My incomplete 30 before 30 list
Someone at work was recently talking about their 30 before 30 list and it made me consider my own. I’m familiar with the concept having read quite a few by bloggers I followed, and so I started a search for my own which I knew I’d started when I was 23. I can remember writing it out in a restaurant whilst we were travelling in New Zealand, feeling very much like the world was at our feet. Turns out I never actually finished the list, and reading it back now it was so interesting to see what I thought my priorities were going to be.
So what did make it onto the list and how have I fared with it all?
- Go Skiing – still never been but would love to try. I’m going to blame COVID for this one not happening
- Go to Ireland – I’d still like to go, not sure why I needed to do it before 30 though
- Climb Snowdon – completed, and this very quickly morphed into all three peaks which we completed this year
- Earn over £X – I smashed this one. Turns out 23 year old me wasn’t very ambitious
- Go snorkeling in a tropical sea – I’m not even sure this would be a top entry on my bucket list. I’m assuming this was influenced by snorkeling off the very non-tropical coast of New Zealand’s North Island.
- Visit Stockholm – I’d still like to go at some point
- Visit Family in South Africa – sadly hasn’t happened, but if travel becomes a big part of my next decade who knows
- Live in a foreign country – a pathway I’m very much still debating. This is where I feel COVID stole some time.
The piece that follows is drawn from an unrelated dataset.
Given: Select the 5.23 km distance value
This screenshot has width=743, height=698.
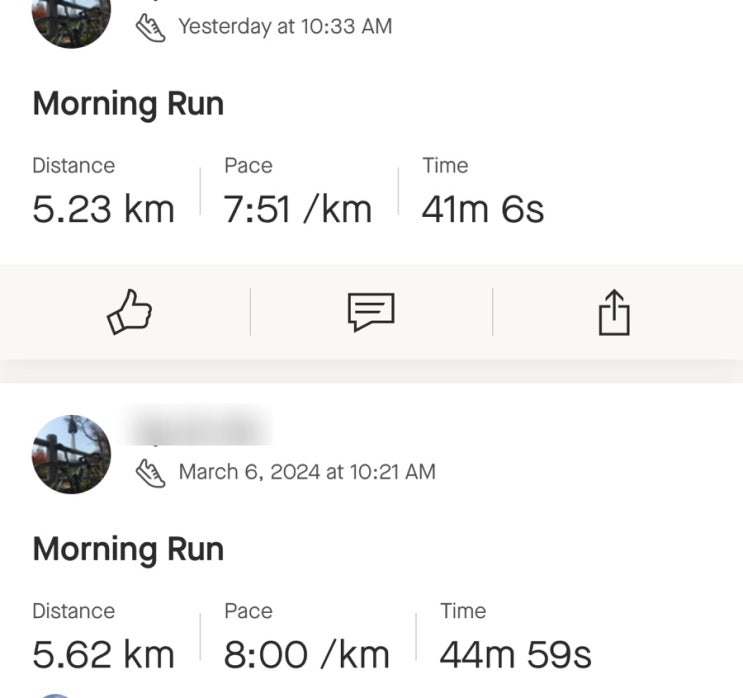Looking at the screenshot, I should pyautogui.click(x=103, y=210).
- See Northern Lights – I feel like this is more a bucket list entry than something which needs to happen before I’m 30.
- See a whale – seen several, and in two different hemispheres (now I’m bragging).
- Go to a festival – I think I must have thought this was just something everyone did in their twenties. As someone who isn’t a huge music fan, and doesn’t like drunk people, I’m not sure why this features.
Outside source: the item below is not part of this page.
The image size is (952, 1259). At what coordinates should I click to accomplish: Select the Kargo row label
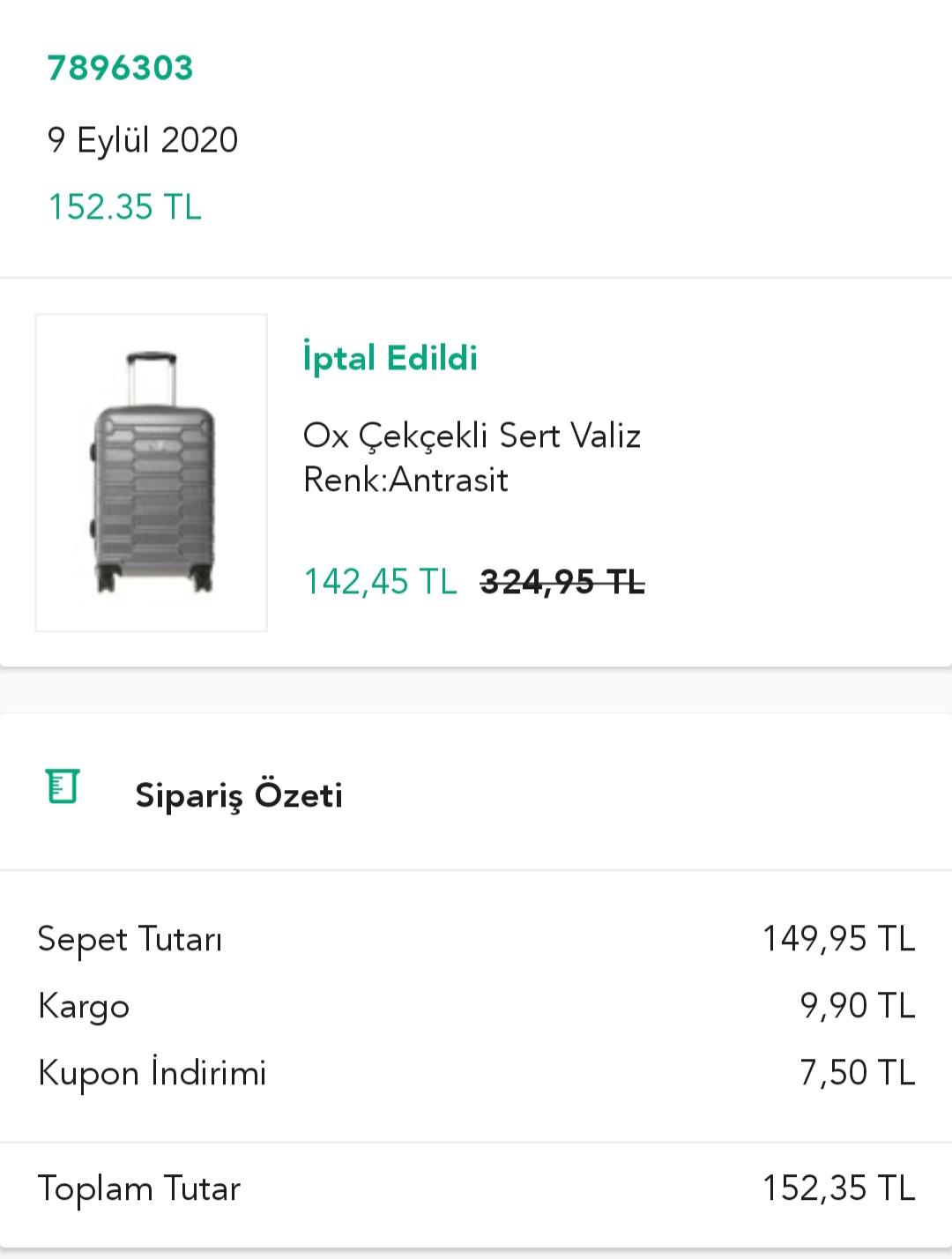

- Go camping – it’s a matter of interpretation about whether I’ve completed this one… does glamping count?
- Attend or host a murder mystery – maybe this is what I should do to celebrate my thirtieth birthday? No idea why this made the cut.
- Go to Disneyland – I’d like to, but there are many more places I’d prioritise.
- See Harry Potter World – again, I wouldn’t say no but not sure why this trumped other places.
- Own a house (or be getting there) – gave myself a get-out clause there. I’m firmly putting myself in the vague getting there category.
- Hot Air Balloon flight – probably something I thought was a pipedream but I have actually done it, and what a great experience it was.
- Swimming with dolphins – completed very shortly after writing this list, and such a wonderful memory.
Travel, unsurprisingly, was a key feature. But not the places I would have expected, and obviously COVID put all travel on the back-burner for a while. A dog, the thing I talk about wanting more than anything else and have done for a number of years, doesn’t make an appearance. And there’s so much I have done which was never on the list (although I think I’ll save that for another post). It just goes to show how much your priorities can change in such a short span of time.
What I’m looking forward to about turning 30
I realise that a lot of this could sound really negative, so I’m keen to end on a bit of a positive spin with some of the things I’m looking forward to.
- Feeling like less of a fraud when my younger colleagues mention something I have no clue about, or just generally feeling a lot older than them. I’m allowed – I’ll be in a separate decade!
- Friendships mean more. In your early twenties you’re often still trying to fit in, whereas you’ve found your place once you’re older.
- I’ve got slowly more confident and self-assured through my twenties. I can only imagine that continues.
- It’s sad but true that people generally take you a bit more seriously when you’re older.
- Women apparently reach their peak salary at age 39 – something to look forward to.
- I know in ten years time I’ll read this back and laugh, just like I would have done if I’d written something along these lines ten years ago.
What are your thoughts on changing age? How did/do you feel about thirty?